Se nem o Brasil está unido, como unirá outras nações? A derrubada dos vetos ocorre, inclusive, em um momento politicamente sensível, sendo caracterizada como uma derrota para o governo nas tentativas de manter padrões mínimos de proteção ambiental. Quem se abaixa muito, dizem, mostra a bunda. É o preço que Lula paga por crer numa conciliação baseada em interesses econômicos e não humanos.


Marcha das Mulheres Negras/Foto: Daniela Mendes
Marcha das Mulheres Negras/Foto: Daniela Mendes

Basta de performar, a hora é de fortalecer as ruas.


O documento final da COP30 é pastiche de uma mudança que está longe de acontecer. Enquanto caras pálidas comemoram a “organização” de debates que nunca haviam sido estruturados, os povos tradicionais e negro (pretos e pardos) entendem que, na prática, não têm aliados e o caldeirão do planeta esquenta.


A gente precisa parar de se iludir com performances e começar a buscar soluções de fato. Isso ficou muito claro na Marcha das Mulheres Negras em Brasília, no último dia 24. A esquerda branca está fazendo churrasco pra comemorar a prisão do Bolsonaro como se o Brasil, com a pena do ex-presidente, tivesse se transformado no paraíso na Terra.


Mas as mulheres negras continuam marchando porque são as que mais sentem o peso da realidade. Por isso, o saldo da COP30 ficou longe do esperado por entidades ligadas ao feminismo negro.


As metas para a redução do desmatamento e de emissões de gases de efeito estufa no documento final da COP30 não são claras. Enquanto isso o racismo climático é acentuado.
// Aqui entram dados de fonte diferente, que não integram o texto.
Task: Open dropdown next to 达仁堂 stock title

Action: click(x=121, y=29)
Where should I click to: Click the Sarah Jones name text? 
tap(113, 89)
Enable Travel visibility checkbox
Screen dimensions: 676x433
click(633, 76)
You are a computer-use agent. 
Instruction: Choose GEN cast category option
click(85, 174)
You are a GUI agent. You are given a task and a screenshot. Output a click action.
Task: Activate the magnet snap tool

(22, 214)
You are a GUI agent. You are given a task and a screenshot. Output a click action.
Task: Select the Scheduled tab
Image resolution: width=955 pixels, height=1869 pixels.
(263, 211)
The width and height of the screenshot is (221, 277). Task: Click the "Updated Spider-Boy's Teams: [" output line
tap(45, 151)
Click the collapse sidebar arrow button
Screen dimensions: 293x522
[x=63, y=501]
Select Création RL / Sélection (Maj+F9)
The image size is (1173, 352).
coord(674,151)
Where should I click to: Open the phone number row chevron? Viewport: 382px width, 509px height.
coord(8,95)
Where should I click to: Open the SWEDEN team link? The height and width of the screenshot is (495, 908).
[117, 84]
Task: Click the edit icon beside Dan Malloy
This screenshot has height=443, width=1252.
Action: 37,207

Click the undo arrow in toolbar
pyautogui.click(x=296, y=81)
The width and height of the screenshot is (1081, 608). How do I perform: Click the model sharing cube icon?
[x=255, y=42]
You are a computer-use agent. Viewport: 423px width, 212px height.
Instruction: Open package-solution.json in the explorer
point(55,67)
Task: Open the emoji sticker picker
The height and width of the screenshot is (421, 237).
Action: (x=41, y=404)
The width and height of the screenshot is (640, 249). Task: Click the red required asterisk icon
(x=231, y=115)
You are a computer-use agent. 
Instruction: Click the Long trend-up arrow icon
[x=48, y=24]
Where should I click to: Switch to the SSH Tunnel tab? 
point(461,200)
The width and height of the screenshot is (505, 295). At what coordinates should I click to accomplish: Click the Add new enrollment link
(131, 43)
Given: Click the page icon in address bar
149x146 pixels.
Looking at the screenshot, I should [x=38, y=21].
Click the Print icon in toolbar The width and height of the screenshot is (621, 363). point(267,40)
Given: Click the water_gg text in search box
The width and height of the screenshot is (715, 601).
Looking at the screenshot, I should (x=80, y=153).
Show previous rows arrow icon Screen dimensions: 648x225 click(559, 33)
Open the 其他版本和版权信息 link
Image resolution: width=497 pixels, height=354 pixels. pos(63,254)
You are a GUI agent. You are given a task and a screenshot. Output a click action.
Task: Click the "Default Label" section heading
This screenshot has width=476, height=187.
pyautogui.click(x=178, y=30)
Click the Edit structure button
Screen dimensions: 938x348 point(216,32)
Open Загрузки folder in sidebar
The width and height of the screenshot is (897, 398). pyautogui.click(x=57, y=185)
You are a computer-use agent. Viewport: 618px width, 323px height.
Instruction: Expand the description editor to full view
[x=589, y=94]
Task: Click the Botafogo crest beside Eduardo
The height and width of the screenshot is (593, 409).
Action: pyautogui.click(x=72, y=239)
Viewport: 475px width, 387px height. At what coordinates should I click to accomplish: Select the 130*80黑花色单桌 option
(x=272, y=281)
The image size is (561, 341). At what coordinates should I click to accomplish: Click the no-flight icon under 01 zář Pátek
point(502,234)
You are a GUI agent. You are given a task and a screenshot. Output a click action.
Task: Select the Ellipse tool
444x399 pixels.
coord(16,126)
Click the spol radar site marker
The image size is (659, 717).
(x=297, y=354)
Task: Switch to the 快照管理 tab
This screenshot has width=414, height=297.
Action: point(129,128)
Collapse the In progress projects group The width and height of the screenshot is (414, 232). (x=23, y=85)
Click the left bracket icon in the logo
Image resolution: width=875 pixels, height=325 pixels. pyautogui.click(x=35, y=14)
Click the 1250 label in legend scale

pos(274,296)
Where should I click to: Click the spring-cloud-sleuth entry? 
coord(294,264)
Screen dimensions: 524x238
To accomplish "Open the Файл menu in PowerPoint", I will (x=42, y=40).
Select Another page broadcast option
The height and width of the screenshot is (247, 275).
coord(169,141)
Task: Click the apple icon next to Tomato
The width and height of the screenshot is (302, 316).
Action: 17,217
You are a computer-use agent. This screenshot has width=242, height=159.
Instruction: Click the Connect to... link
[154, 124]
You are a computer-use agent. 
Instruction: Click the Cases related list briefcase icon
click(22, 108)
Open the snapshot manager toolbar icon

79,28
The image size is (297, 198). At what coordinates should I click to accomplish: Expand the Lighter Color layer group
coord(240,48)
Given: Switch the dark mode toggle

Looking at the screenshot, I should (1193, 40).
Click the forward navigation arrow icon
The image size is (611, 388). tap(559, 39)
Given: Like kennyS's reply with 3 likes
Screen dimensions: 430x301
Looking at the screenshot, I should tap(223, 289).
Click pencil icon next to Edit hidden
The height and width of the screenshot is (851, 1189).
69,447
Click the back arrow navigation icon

E as mulheres negras sofrem ainda mais com os efeitos da emergência climática. Elas somam 60,6 milhões de pessoas no país, quase 28% da população nacional, segundo dados do Ministério da Igualdade Racial.


Pessoas negras (pretas e pardas) representam 72,9% da população das favelas, dados do Instituto Brasileiro de Geografia e Estatística (IBGE). Além disso, um relatório da ONG Habitat mostra que 66% dos moradores de áreas de risco são negros. Conforme o levantamento, cerca de 2 milhões de casas foram danificadas e 107 mil destruídas por desastres ambientais, entre 2013 e 2022 no Brasil.


Marcha das Mulheres negras. Foto: Daniela Mendes
Marcha das Mulheres negras. Foto: Daniela Mendes

Eventos como a COP30 e o irrisório local Fórum do Amanhã, que tem a pachorra de fazer uma mesa antipolarização com o deputado mineiro, que insistentemente vota contra as mulheres, o meio ambiente e trabalhadores sem nenhum participante contraditório, performam utopias que silenciam a realidade. Isso depois do maior genocídio já visto neste país. Não dá para se esperar muito destas iniciativas.


Mulheres Negras têm outras urgências que vão de encontro aos problemas ambientais e sociais de fato. para além da questão ambiental, temos a violência contra a mulher, a criminalização do aborto, a desigualdade salarial, genocídio e encarceramento da população negra, entre tantas outras questões.


Parte do Comitê Impulsionador da Marcha das Mulheres Negras no Campo das Vertentes./Foto: Daniela Mendes
Parte do Comitê Impulsionador da Marcha das Mulheres Negras no Campo das Vertentes./Foto: Daniela Mendes

É hora de começar a acordar do sonho conciliador e partir para o apoio real de aliados que realmente lutem por nossa existência. O Movimento Negro, o Comitê da Marcha das Mulheres Negras e o Fórum de Mulheres do Campo das Vertentes estão aí, para nos unir, organizar a luta em prol da justiça social e climática. É assim que faremos correr o carro da História, no país e em nosso território.